TASK SET
[1] Reproduce the passage of the commentary on the eastern German elections from "Is the AfD a" up to and including "rallies and marches.".
[2] Write the next part of the commentary on the eastern German state elections, beginning after its final sentence.

READING TEXT
## Begin

A sign with the inscription "Never again!" and a picture of AfD
politician Björn Höcke can be seen at a demonstration against the
far-right, in Hamburg, Germany, Sept. 1, 2024., Credit: Bodo
Marks/Picture Alliance // CBS News

 

“Shock!” was a most common reaction. Yet the two elections in
eastern Germany were not all that surprising, just somewhat better or
worse than expected, depending on which side you were on.

In Thuringia there was a clear victory, with 32.8 percent, for the
Alternative for Germany (AfD), its first such victory in all of
Germany! This gives it first choice in forming a state government to
replace the ten-year rule of a LINKE Bodo Ramelow. But since every
other party has rejected all ties to AfD – thus far – it will
hardly succeed, and the Christian Democrats (CDU) with 23.6 percent,
will then get their turn at squaring the circle. For years the CDU
ruled out any coalitions “with far right or left” but except for a
thin Social Democrat remnant (7.3 percent), the AfD, the Sahra
Wagenknecht Alliance (BSW) and the LINKE are all that is left to deal
with. Some resolutions will have to crumble. But which?

Is the AfD a fascist party? Björn Höcke, his boss in Thuringia, one
of his three best-known national leaders and his main rabble-rouser,
has never concealed his admiration for Germany's days of swastika
glory. He was recently found for shouting the forbidden Nazi storm
trooper slogan “Everything for Germany” to a mob of tough-looking
supporters. So at his next rally he shouted only “Everything
for…” and let them add the missing word. Openly racist and
viciously anti-immigrant, his party pushed most other parties in a
similar direction – to keep their voters. But it kept on growing,
despite countless organized anti-AfD rallies and marches.

Historians recall that one hundred years ago, in 1924, Germany's first
basically fascist party gained government seats in Thuringia (under
another name, since Hitler's party had been briefly forbidden). In
January 1930, three years before it's all-German take-over, two Nazi
Party men joined in a Thuringian coalition cabinet. Several Jewish
leaders were forced to resign, the famous Bauhaus art school had to
leave Weimar, Communist teachers and mayors were expelled, books
banned, and Nazification of the police force was begun. Can history
repeat itself?

## End

PROVIDED DATA

## Begin

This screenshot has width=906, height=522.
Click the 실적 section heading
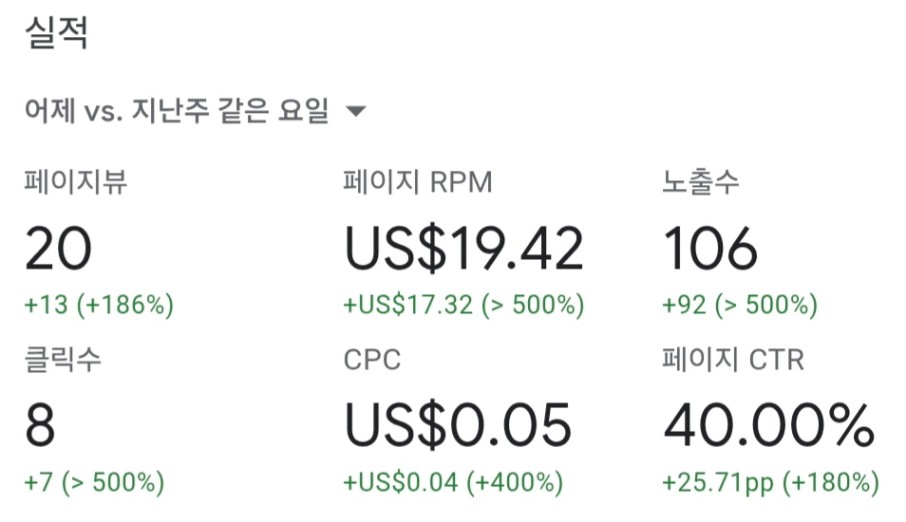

## End

ANSWER SET
[1]
Is the AfD a fascist party? Björn Höcke, his boss in Thuringia, one
of his three best-known national leaders and his main rabble-rouser,
has never concealed his admiration for Germany's days of swastika
glory. He was recently found for shouting the forbidden Nazi storm
trooper slogan “Everything for Germany” to a mob of tough-looking
supporters. So at his next rally he shouted only “Everything
for…” and let them add the missing word. Openly racist and
viciously anti-immigrant, his party pushed most other parties in a
similar direction – to keep their voters. But it kept on growing,
despite countless organized anti-AfD rallies and marches.

[2]
In neighboring Saxony the AfD came in second on Sunday, only narrowly
beaten – 31.9 to 30.6 -by the conservative Christian Democrats
(CDU), rather like pre-Trump Republicans in the USA. It was no great
new victory; they have held first place in Saxony ever since 1990 when
– with all the other lucky East Germans – they got “reunited”
with West Germany. Yet somehow there are many ungrateful folk these
days who do not fully appreciate their luck, and while the CDU just
managed to end up with its nose ahead, its initially partners all took
dives. The Greens barely squeezed past the 5 percent dividing line in
Saxony and can thus remain, feebly, in the state parliament. They
failed to reach that line in Thuringia, with only 3.2 percent. The
Social Democrats lost feathers like any molting pigeons, getting
measly single digit results in both votes. And the big-biz-buddy Free
Democrats (FDP), never ever properly appreciated in East German
regions, failed to reach even two percent in both states and can now
be written off. completely. It is exactly those three loser parties
which now rule the roost nationally in a so-called “traffic-light”
coalition (the red-green-yellow party colors). It is currently judged
to be the least popular in recent history. People everywhere are
dissatisfied or disgusted.

But now both states face the staggering task of forming a majority
government; trying to fit the remaining pieces together like a
badly-kept jigsaw puzzle. Minority governments involving less than
half the deputies and “tolerated” by other parties are
permissible. But they risk constant blackmailing by the tolerators and
are shaky as a last leaf in autumn, threatening to fall with every
stronger breeze. In both states, therefore, CDU conservatives, lacking
votes from the “moderate” partners they often despise on a
national level but now dearly miss, may be forced to rely on far worse
partners, the kind they loved to hate. Think George W. Bush teaming up
with Elizabeth Warren or Bernie Sanders!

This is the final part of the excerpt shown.